Coping with loss in that environment drove my art process deeper inward, seeking to reconcile a turbulent inner world of emotions with the skills of representation and structure that I had developed thus far. Although much has changed in my life today, bridging the gap between those two areas is still my main focus as an artist, and has provided a boundless arena for reflection, anticipation, and processing my experiences.

To sum up the last few years of my artistic life, I have spent much of it painting, organizing and participating in exhibitions, and teaching a range of classes in the Painting and Drawing department at SAIC.

We’d love to hear more about your art. What do you do you do and why and what do you hope others will take away from your work?
I primarily make oil paintings on canvas that are figurative, colorful, and equal parts representational and abstract. The abstraction stems from the fact that my compositions are borne out of automatic, stream-of-consciousness gestures that gradually coalesce into a recognizable image. Since about 2013, I have devised a method of painting that ensures the maximum visibility of these earliest strokes while still allowing for a high degree of finish. This involves using transparent glazes of oil paint over an ink underpainting that is executed directly on an slick oil ground-covered canvas. Erasure in the typical sense is not permitted, as I embrace the curveballs that drips, smudges, and stray lines present along the way.

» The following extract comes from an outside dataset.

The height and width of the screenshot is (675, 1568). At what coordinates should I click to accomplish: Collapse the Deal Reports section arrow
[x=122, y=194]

While at first glance, the paintings may seem meticulously planned and rendered, it is important to me that the gestation of each image be spontaneous, and therefore a surprise not just to the viewer but to myself. Somehow, the paintings all end up being painfully – even embarrassingly – truthful about whatever seems to be happening in my life around the time of their creation, although augmented with heavy doses of surrealism and symbolism. In many cases, the paintings have revealed some essential truth about a situation that I don’t realize until they are completed, and sometimes they have even forecasted the future in a strangely literal manner, much to the astonishment of family and friends who were involved.

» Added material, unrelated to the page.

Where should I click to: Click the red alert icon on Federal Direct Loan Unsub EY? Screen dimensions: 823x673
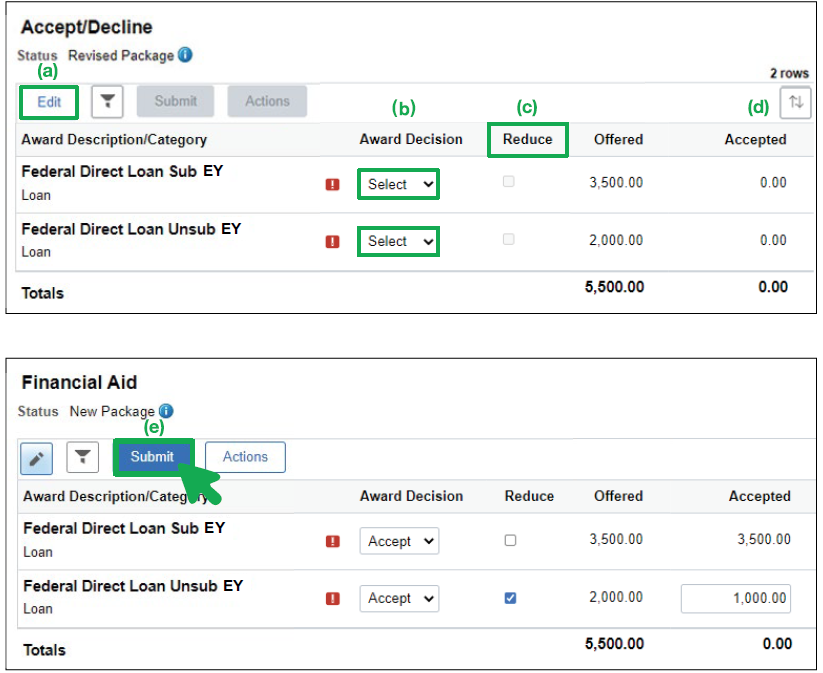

I don’t believe there is any mystical quality to this function of painting, but rather that it is a quirk of the way the human mind stores images and ideas. Just think: everything you’ve ever seen, felt, or imagined is lingering somewhere inside your mind, just waiting to be accessed. And some things, often the most important ones, are the most likely to come pouring out when you open the floodgates.

I feel that anyone can develop the ability to use drawing or painting in this way, and that by releasing the bonds on our creativity we can learn a great deal about ourselves and the world around us. If you simply start drawing and see what comes out, you’ll often be surprised!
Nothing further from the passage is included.